* [PATCH] cache-tree: avoid needless promisor object fetch
@ 2021-04-23 3:16 Jonathan Tan
2021-04-23 12:28 ` Johannes Schindelin
0 siblings, 1 reply; 3+ messages in thread
From: Jonathan Tan @ 2021-04-23 3:16 UTC (permalink / raw)
To: git; +Cc: Jonathan Tan
In update_one() (used only by cache_tree_update()), there is an object
existence check that, if it fails, will automatically trigger a lazy
fetch in a partial clone. But the fetch is not necessary - the object is
not actually being used.
Replace that check with two checks: an object existence check that does
not fetch, and then a check that that object is a promisor object.
Doing this avoids multiple lazy fetches when merging two trees in a
partial clone, as noticed at $DAYJOB.
Signed-off-by: Jonathan Tan <jonathantanmy@google.com>
---
Another alternative is to think about whether the object existence check
here is needed in the first place.
There might also be other places we can make a similar change in
update_one(), but I limited myself to what's needed to solve the
specific case we discovered at $DAYJOB.
---
cache-tree.c | 5 ++++-
1 file changed, 4 insertions(+), 1 deletion(-)
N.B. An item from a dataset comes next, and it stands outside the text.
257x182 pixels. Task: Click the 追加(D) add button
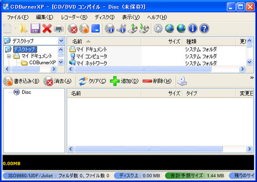(x=124, y=81)
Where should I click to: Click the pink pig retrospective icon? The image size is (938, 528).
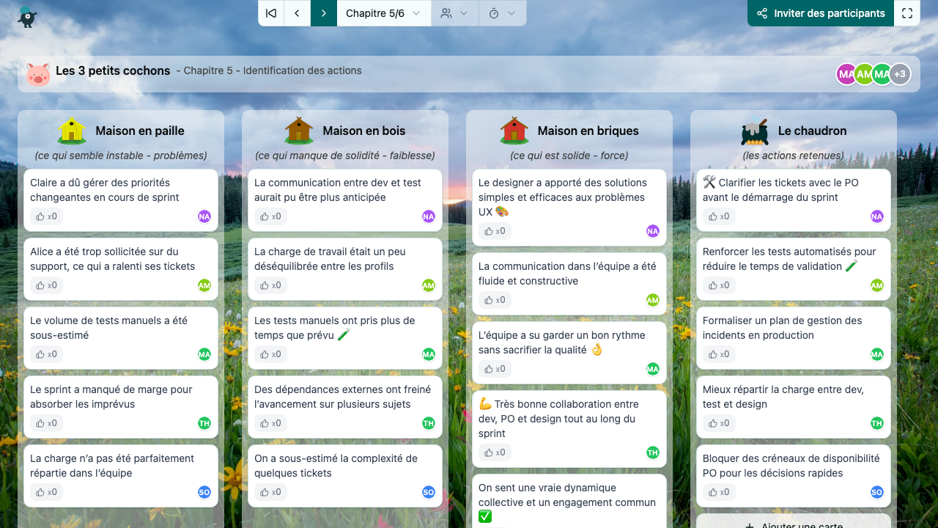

diff --git a/cache-tree.c b/cache-tree.c
index add1f07713..6728722597 100644
--- a/cache-tree.c
+++ b/cache-tree.c
@@ -6,6 +6,7 @@
#include "object-store.h"
#include "replace-object.h"
#include "promisor-remote.h"
+#include "packfile.h"
#ifndef DEBUG_CACHE_TREE
#define DEBUG_CACHE_TREE 0
@@ -362,7 +363,9 @@ static int update_one(struct cache_tree *it,
(has_promisor_remote() &&
ce_skip_worktree(ce));
if (is_null_oid(oid) ||
- (!ce_missing_ok && !has_object_file(oid))) {
+ (!ce_missing_ok &&
+ !has_object_file_with_flags(oid, OBJECT_INFO_SKIP_FETCH_OBJECT) &&
+ !is_promisor_object(oid))) {
strbuf_release(&buffer);
if (expected_missing)
return -1;
--
2.31.1.498.g6c1eba8ee3d-goog
^ permalink raw reply related [flat|nested] 3+ messages in thread
* Re: [PATCH] cache-tree: avoid needless promisor object fetch
2021-04-23 3:16 [PATCH] cache-tree: avoid needless promisor object fetch Jonathan Tan
@ 2021-04-23 12:28 ` Johannes Schindelin
2021-04-26 19:49 ` Jonathan Tan
0 siblings, 1 reply; 3+ messages in thread
From: Johannes Schindelin @ 2021-04-23 12:28 UTC (permalink / raw)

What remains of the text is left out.